---------- PASSAGE DU TEXTE ----------
Combien de japonais sont exposés quotidiennement à une radioactivité potentiellement dangereuse ?

Des millions de personnes subissent quotidiennement au Japon, une irradiation supérieure à la normale. Et des centaines de milliers de japonais sont encore victimes d’une irradiation considérée en principe comme inacceptable. Après cela dépend de la vie quotidienne de chaque japonais : combien de temps la personne passe à l’extérieur, devant son habitation et dans son habitation, etc.

Dispose-t-on déjà et disposera-t-on à l’avenir de données fiables sur l’impact sanitaire de cette catastrophe au Japon, comme dans le monde ?

On peut être extrêmement inquiet sur cette question. Le rapport de l’OMS sur l’évaluation des doses est à ce titre très critiquable. La méthode de calcul des doses de radiation ne prend pas en compte une série de voies d’exposition de radiation comme la radioactivité liée au xénon, pourtant très présente lors des premiers jours. De même, l’OMS n’évalue pas correctement les doses de radiation liées à l’ingestion, en oubliant d’intégrer les aliments les plus contaminés.

La tendance générale est à minimiser l’exposition radioactive réelle de la population. Il faut arriver à ce que la population dispose de données fiables sur cette radiation, subie dans les premiers semaines et ensuite quotidiennement depuis cet accident. Certains habitants de la préfecture de Fukushima et d’autres préfectures, ont été exposés à des doses inacceptables qui auraient pu être minimisées si des mesures adaptées avaient été prises rapidement.

La décision d’évacuation sur seulement 20 km autour de la centrale était évidemment nettement insuffisante. La thyroïde de centaines de milliers de japonais a été exposée à de fortes doses radioactives, alors que cette exposition aurait pu être fortement abaissée en leur distribuant simplement des pastilles d’iode, ce qui n’a pas été fait. Ces lacunes ont été criminelles car ces personnes souffriront à l’avenir de multiples pathologies.

Et le pire, c’est que le Japon continue à laisser ces personnes vivre dans des zones encore très contaminées. Les mesures que nous avons réalisées au Japon en 2012 sur une maison individuelle soi-disant décontaminée, prouvent que la décontamination est impossible. Malgré 3 mois de décontamination intense, les décontaminateurs ayant lavé chaque caillou au carsher et coupé les branches des arbres de la colline d’en face, la radioactivité était 2 à 6 fois supérieure à la norme admissible.
---------- DONNÉES EXTRAITES ----------
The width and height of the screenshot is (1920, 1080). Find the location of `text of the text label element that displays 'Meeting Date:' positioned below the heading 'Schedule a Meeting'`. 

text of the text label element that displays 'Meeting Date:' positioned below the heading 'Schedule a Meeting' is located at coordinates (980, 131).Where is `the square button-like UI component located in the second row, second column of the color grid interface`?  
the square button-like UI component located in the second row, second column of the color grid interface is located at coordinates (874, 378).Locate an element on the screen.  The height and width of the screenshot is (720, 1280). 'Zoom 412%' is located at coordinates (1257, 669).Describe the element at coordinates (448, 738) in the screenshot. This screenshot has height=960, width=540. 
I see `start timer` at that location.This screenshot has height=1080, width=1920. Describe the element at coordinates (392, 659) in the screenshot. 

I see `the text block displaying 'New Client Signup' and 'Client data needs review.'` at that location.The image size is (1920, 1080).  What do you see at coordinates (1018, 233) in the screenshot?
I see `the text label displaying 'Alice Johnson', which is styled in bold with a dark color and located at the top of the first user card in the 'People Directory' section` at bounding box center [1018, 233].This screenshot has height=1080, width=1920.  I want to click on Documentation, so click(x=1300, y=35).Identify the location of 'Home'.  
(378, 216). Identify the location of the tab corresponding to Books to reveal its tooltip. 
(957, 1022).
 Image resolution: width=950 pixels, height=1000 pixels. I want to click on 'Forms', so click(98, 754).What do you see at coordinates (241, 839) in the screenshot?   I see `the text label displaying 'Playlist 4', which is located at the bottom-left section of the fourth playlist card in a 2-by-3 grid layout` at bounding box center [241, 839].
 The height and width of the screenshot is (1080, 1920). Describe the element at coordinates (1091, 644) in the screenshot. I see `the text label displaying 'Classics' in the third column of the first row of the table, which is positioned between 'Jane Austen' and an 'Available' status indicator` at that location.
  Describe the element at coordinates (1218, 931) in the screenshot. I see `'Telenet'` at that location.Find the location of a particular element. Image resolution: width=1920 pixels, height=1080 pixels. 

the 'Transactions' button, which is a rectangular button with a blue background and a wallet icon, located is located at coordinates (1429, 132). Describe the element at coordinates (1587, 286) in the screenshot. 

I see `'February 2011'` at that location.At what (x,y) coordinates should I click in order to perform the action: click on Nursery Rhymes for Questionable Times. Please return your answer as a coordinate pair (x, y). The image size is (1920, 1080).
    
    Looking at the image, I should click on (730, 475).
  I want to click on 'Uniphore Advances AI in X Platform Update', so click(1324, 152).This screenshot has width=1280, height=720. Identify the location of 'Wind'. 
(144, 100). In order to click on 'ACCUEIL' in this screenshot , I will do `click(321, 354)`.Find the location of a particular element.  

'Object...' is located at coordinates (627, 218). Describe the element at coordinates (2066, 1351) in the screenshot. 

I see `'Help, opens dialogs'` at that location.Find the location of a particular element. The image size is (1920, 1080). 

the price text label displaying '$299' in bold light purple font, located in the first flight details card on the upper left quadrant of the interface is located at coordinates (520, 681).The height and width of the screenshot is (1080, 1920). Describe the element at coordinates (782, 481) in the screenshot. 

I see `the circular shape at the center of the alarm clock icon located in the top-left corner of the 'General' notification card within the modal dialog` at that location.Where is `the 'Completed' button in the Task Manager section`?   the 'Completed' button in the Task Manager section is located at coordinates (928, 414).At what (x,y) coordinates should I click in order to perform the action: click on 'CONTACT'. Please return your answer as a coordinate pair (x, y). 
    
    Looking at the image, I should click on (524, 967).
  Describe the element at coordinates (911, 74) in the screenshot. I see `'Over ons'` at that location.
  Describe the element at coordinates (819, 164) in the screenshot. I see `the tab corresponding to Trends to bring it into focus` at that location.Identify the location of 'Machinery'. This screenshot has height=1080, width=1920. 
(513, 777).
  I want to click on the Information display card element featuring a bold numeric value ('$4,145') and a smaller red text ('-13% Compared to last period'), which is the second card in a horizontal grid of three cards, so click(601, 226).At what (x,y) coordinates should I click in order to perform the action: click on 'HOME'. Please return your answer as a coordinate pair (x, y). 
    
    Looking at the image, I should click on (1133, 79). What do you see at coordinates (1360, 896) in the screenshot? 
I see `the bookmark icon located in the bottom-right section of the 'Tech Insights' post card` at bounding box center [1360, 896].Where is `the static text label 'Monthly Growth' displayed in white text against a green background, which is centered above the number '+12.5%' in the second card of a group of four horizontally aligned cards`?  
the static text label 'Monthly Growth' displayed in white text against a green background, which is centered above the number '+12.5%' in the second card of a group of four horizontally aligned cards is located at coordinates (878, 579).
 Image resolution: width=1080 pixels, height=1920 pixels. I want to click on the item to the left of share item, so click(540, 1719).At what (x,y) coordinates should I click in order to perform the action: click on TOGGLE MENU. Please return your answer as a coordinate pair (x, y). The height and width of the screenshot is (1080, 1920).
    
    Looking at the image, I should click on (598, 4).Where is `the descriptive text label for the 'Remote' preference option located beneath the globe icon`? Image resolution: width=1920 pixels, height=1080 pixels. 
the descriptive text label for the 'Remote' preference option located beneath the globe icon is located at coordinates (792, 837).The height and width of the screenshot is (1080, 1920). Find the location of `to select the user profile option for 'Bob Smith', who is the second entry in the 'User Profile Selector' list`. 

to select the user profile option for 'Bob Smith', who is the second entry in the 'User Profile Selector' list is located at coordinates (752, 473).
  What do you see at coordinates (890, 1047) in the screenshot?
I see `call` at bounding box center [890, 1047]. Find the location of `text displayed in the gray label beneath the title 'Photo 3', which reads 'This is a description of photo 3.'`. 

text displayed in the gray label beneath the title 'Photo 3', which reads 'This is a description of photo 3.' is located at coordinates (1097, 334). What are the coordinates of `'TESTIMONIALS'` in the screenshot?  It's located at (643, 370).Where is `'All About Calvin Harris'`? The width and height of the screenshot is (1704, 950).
----------
• **ACTIVITÉ**
Répondez aux questions suivantes à l'aide du texte sur la radioactivité au Japon.
1. Sur quel rayon autour de la centrale l'évacuation a-t-elle été décidée ?
2. Quelle voie d'exposition, « pourtant très présente lors des premiers jours », la méthode de calcul des doses de l'OMS ne prend-elle pas en compte ?
3. Combien de temps a duré la décontamination de la maison individuelle mesurée au Japon en 2012 ?

• **CORRIGÉ**
1. Sur seulement 20 km autour de la centrale.
2. La radioactivité liée au xénon.
3. Trois mois de décontamination intense.